───── Excerpted data ─────

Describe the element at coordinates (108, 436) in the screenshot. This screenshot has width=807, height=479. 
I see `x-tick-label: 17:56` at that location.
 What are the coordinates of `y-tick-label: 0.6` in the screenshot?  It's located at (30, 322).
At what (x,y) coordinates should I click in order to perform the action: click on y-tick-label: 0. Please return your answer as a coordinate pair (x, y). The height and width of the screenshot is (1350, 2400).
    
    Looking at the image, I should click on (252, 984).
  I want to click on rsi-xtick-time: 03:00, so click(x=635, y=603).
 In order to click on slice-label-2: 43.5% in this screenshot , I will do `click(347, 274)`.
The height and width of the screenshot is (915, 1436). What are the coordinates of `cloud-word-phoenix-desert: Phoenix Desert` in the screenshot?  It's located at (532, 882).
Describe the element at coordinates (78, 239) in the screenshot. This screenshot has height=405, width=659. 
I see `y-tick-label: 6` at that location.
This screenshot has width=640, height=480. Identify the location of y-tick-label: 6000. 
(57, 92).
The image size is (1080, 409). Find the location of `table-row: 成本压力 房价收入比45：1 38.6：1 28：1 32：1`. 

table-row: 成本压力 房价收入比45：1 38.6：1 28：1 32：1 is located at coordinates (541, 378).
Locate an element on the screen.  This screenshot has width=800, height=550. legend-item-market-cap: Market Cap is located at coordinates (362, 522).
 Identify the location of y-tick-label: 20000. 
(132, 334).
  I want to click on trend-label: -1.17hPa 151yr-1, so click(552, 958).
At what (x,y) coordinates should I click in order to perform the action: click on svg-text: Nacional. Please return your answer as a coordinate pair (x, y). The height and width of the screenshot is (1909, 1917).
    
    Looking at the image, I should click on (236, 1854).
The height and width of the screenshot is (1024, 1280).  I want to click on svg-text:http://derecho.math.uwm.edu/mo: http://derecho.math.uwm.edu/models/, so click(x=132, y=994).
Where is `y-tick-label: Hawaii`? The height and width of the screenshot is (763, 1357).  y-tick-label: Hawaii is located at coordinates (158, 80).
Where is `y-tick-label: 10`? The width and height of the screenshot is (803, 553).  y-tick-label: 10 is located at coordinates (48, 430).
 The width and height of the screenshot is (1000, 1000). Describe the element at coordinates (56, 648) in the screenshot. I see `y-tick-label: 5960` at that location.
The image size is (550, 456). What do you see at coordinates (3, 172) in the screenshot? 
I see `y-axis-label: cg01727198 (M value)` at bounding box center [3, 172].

─────

Your goal = Please write out all of the entries above, word for word, without changing a single character.

Result of the exercise =
Describe the element at coordinates (108, 436) in the screenshot. This screenshot has width=807, height=479. 
I see `x-tick-label: 17:56` at that location.
 What are the coordinates of `y-tick-label: 0.6` in the screenshot?  It's located at (30, 322).
At what (x,y) coordinates should I click in order to perform the action: click on y-tick-label: 0. Please return your answer as a coordinate pair (x, y). The height and width of the screenshot is (1350, 2400).
    
    Looking at the image, I should click on (252, 984).
  I want to click on rsi-xtick-time: 03:00, so click(x=635, y=603).
 In order to click on slice-label-2: 43.5% in this screenshot , I will do `click(347, 274)`.
The height and width of the screenshot is (915, 1436). What are the coordinates of `cloud-word-phoenix-desert: Phoenix Desert` in the screenshot?  It's located at (532, 882).
Describe the element at coordinates (78, 239) in the screenshot. This screenshot has height=405, width=659. 
I see `y-tick-label: 6` at that location.
This screenshot has width=640, height=480. Identify the location of y-tick-label: 6000. 
(57, 92).
The image size is (1080, 409). Find the location of `table-row: 成本压力 房价收入比45：1 38.6：1 28：1 32：1`. 

table-row: 成本压力 房价收入比45：1 38.6：1 28：1 32：1 is located at coordinates (541, 378).
Locate an element on the screen.  This screenshot has width=800, height=550. legend-item-market-cap: Market Cap is located at coordinates (362, 522).
 Identify the location of y-tick-label: 20000. 
(132, 334).
  I want to click on trend-label: -1.17hPa 151yr-1, so click(552, 958).
At what (x,y) coordinates should I click in order to perform the action: click on svg-text: Nacional. Please return your answer as a coordinate pair (x, y). The height and width of the screenshot is (1909, 1917).
    
    Looking at the image, I should click on (236, 1854).
The height and width of the screenshot is (1024, 1280).  I want to click on svg-text:http://derecho.math.uwm.edu/mo: http://derecho.math.uwm.edu/models/, so click(x=132, y=994).
Where is `y-tick-label: Hawaii`? The height and width of the screenshot is (763, 1357).  y-tick-label: Hawaii is located at coordinates (158, 80).
Where is `y-tick-label: 10`? The width and height of the screenshot is (803, 553).  y-tick-label: 10 is located at coordinates (48, 430).
 The width and height of the screenshot is (1000, 1000). Describe the element at coordinates (56, 648) in the screenshot. I see `y-tick-label: 5960` at that location.
The image size is (550, 456). What do you see at coordinates (3, 172) in the screenshot? 
I see `y-axis-label: cg01727198 (M value)` at bounding box center [3, 172].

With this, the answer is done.